P2067 Ciprofloxacin and doxorubicin are substrates of different multidrug resistance-related proteins efflux transporters in J774 macrophages

Objectives: Ciprofloxacin (CIP) and doxorubicin (DOX) are both substrates of the Multidrug Resistance-related Proteins efflux transporters (MRP), a subfamily of the ATP-Binding Cassette transporters (ABC) in eukaryotic cells. This contributes to a reduction of their cellular accumulation, and, therefore, of their intracellular activity (Int J Cancer. 2001;93:107-13; J Antimicrob Chemother. 2003;51:1167-73). Our objective was to determine whether CIP and DOX could share the same MRP transporter in macrophages since this could be the basis of potential, unanticipated drug interactions in cancer patients receiving both drugs either simultaneously (by direct competition for transport) or in succession (trough drug-induced overexpression of the transporter). Methods: We used J774 macrophages, a cell line that spontaneously expel CIP (Antimicrob Agents Chemother. 2004;48:2673-82; wild-type cells) and a cell line derived thereof by continuous exposure to CIP (CIP-resistant cells) and which overexpresses the corresponding MRP transporter (Antimicrob Agents Chemother. 2006;50:1689-95). Cells were incubated with CIP or DOX alone, or in competition with each other, or in the presence of probenecid (PB), a non-specific inhibitor of MRP transporters. Cell-associated CIP and DOX were measured by fluorimetry and their accumulation recorded as cellular to extracellular concentration ratios (Cc/Ce). Results: In wild-type cells, (i) PB increased both CIP and DOX Cc/Ce but not to the same extent; (ii) excess of CIP but not of DOX caused an increase in CIP Cc/Ce; (iii) excess of DOX had no effect on CIP and only a marginal effect on DOX Cc/Ce. In CIP-resistant cells, accumulation of CIP was markedly reduced compared to wild-type cells (and only partially restored by PB), but not that of DOX (with PB exerting a similar effect to that observed in wild-type cells).
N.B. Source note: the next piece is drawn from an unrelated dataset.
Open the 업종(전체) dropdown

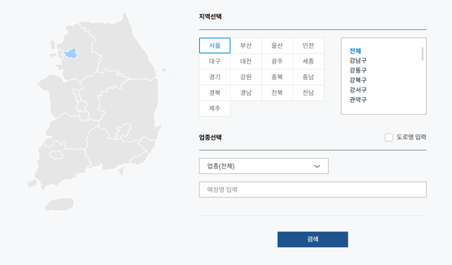click(x=264, y=166)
Conclusions: CIP and DOX are substrates of distinct MRP efflux transporters in J774 cells. Drug interactions related to competition for transport or overexpression of CIP transporter are, therefore, unlikely. AIMS OF THE STUDY To compare the cellular accumulation of ciprofloxacin and doxorubicin in wild-type macrophages and in ciprofloxacin-resistant macrophages, which overexpress the ciprofloxacin MRP transporter. To examine whether these two drugs compete for a same MRP transporter in these two cell lines.